He made a petition for the license of three guns, made 14 amendments to that application, and granted himself the license of 17 concealed weapons, being the only county judge and the county’s sole firearm licensing officer in Tioga.
The matter came to light when Tioga County Judge Vincent Sgueglia was attempting to repair one of his guns, a .38 caliber Smith & Wesson in his chambers and the gun went off with a bullet hitting the concrete wall.
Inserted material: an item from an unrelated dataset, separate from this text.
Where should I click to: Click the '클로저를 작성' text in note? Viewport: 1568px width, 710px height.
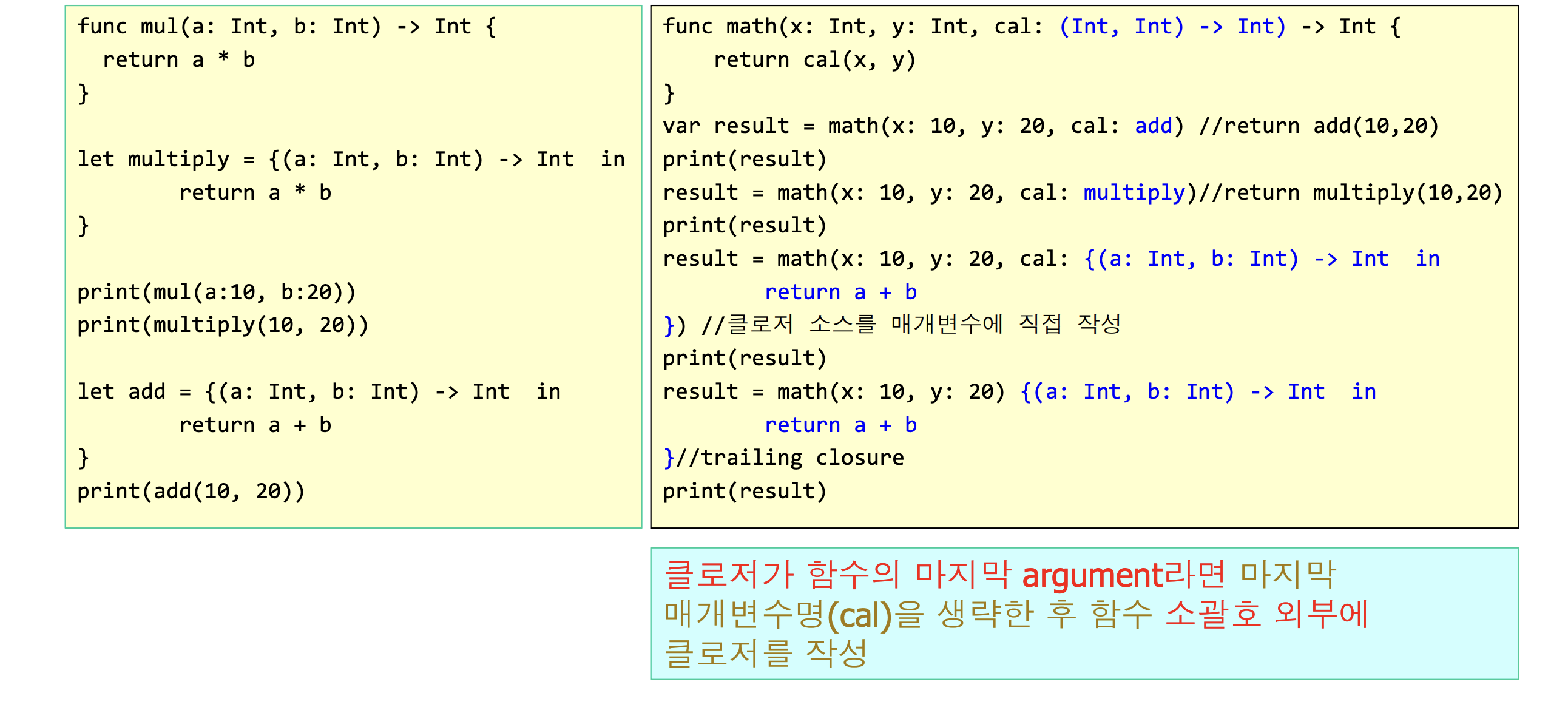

This happened in January 2010. Finally, on Monday, the state Commission on Judicial Conduct announced the judge will be censured.
The commission observed, “Handling a gun in his chambers showed a lack of good judgment and a notable disregard for the safety of others … Every year, the accidental discharge of firearms is responsible for hundreds of fatalities and thousands of injuries in the United States.”
It is a hard time for the judge to be censured, as it is only this year that he reached the mandatory retirement age of 70 – he accepted the censure without any argument, and agreed not to serve as a judicial hearing officer after the end of his current term on December 31.
According to the commission’s report, Sgeueglia submitted the application to carry concealed pistols in 2005, and after the Sheriff’s department formally completed the background check, Sgeueglia approved his own application, which by that time included 14 amendments ending in the license to 17 concealed weapons.
Did this county judge think war was coming?
According to the commission, the judge said that he began carrying a gun after he was threatened on two occasions, including once by a man wielding a pickax. The judge also informed that he was on several occasions stalked by unidentified drivers when he left the courthouse. In 2010, the same year when the incident of the gun going off in the judge’s chambers happened, an inmate in Tioga County jail was charged with hiring a fellow inmate to kill the judge.
Though eight commission members voted against the judge, one commission member dissented holding that accidental firing did not amount to censurable judicial misconduct. Also Sgeueglia has not been charged with a crime though the village where the courthouse is situated has a local ordinance prohibiting the use of a firearm.
In the matter, the commission took the self-approval of weapon permits seriously and observed, “A judge may not exercise his or her decision-making authority for the judge’s personal benefit … By approving his own application for a pistol permit, the respondent clearly violated this fundamental precept.”